** Opening Data to use block **
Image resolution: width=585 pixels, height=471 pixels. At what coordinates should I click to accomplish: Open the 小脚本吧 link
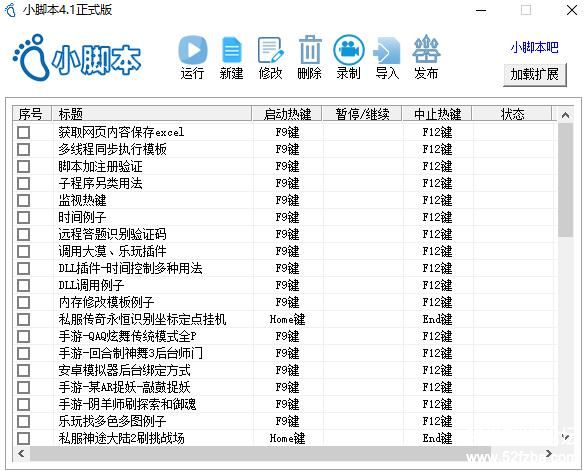[x=534, y=47]
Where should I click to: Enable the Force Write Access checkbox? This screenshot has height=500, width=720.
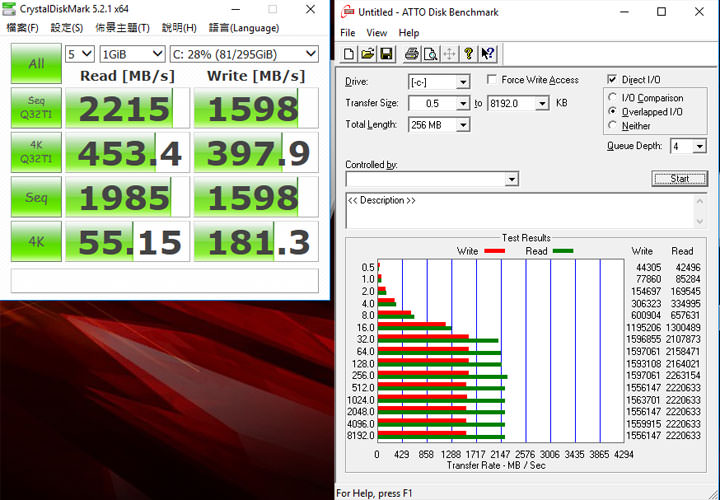tap(493, 80)
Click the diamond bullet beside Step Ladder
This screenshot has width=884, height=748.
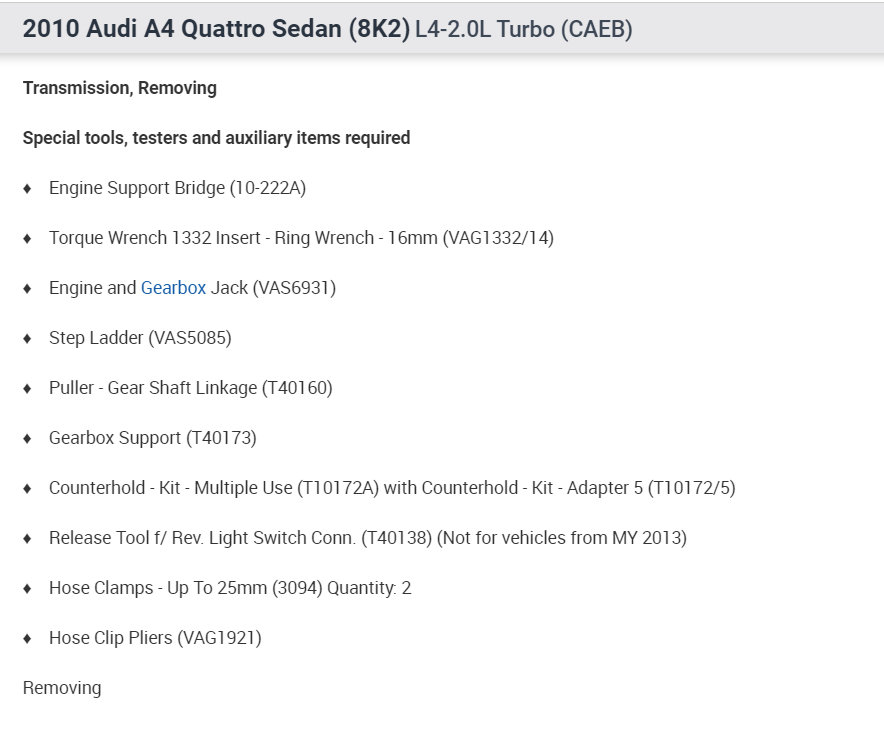(x=27, y=339)
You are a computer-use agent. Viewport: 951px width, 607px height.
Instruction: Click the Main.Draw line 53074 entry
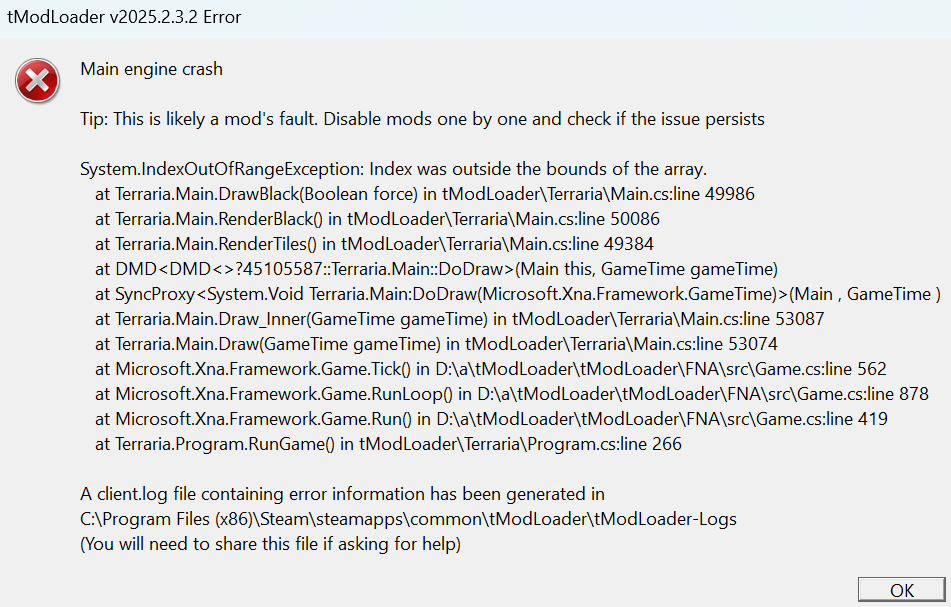click(x=436, y=344)
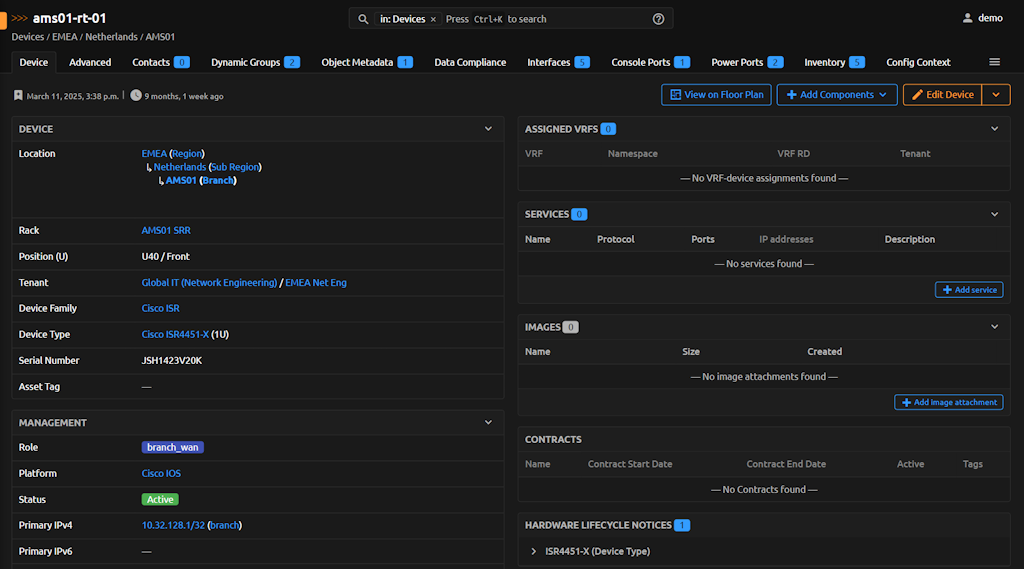Screen dimensions: 1024x569
Task: Open the search help question icon
Action: [x=658, y=19]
** Closing Data to use block **
What you should do ▸ Repeat the entries exactly, without pictures.

Reply to the task ▸
Image resolution: width=585 pixels, height=471 pixels. At what coordinates should I click to accomplish: Open the 小脚本吧 link
[x=534, y=47]
Where should I click to: Enable the Force Write Access checkbox? This screenshot has height=500, width=720.
tap(493, 80)
Click the diamond bullet beside Step Ladder
This screenshot has width=884, height=748.
(x=27, y=339)
You are a computer-use agent. Viewport: 951px width, 607px height.
Instruction: Click the Main.Draw line 53074 entry
click(x=436, y=344)
Screen dimensions: 1024x569
Task: Open the search help question icon
Action: [x=658, y=19]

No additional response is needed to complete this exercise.